### Exercise instructions
[a] In the passage on child immigration detention, how many steps does the Child-sensitive Community Assessment and Placement model have?
[b] Retype the passage on child immigration detention word for word, from "Step 1: Prevention" up to and including "or irregular migrants.".

### Given passage
┌────────

Captured childhood

States should develop alternatives to immigration detention to ensure that children are free to live in a community-based setting throughout the resolution of their immigration status.

Children should not be detained for migration/immigration purposes. There are alternatives, and the International Development Coalition[1] has developed a model for preventing the immigration detention of children, based on three fundamental principles: children who are refugees, asylum seekers or irregular migrants are, first and foremost, children; the best interests of the child must be the primary consideration in any action taken in relation to the child; and the liberty of the child is a fundamental human right. These principles shift the focus from the state’s right to detain children to the right of refugee, asylum-seeker and irregular migrant children to be free from the risk of being incarcerated as a consequence of states’ desires to control migration.

The IDC has developed a five-step Child-sensitive Community Assessment and Placement (CCAP) model, which provides a decision-making model for governments, NGOs and other stakeholders to prevent detention:

Step 1: Prevention

Step 1 is a presumption against the detention of children. It applies prior to the arrival at a state’s territory of any children who are refugees, asylum seekers or irregular migrants.

└────────

### Data lines

┌────────

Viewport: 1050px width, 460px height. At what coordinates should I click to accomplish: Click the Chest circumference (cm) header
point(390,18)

└────────
┌────────

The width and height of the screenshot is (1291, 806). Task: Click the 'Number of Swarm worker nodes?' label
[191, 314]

└────────

### Answers provided
[a] Five steps.

[b]
Step 1: Prevention

Step 1 is a presumption against the detention of children. It applies prior to the arrival at a state’s territory of any children who are refugees, asylum seekers or irregular migrants.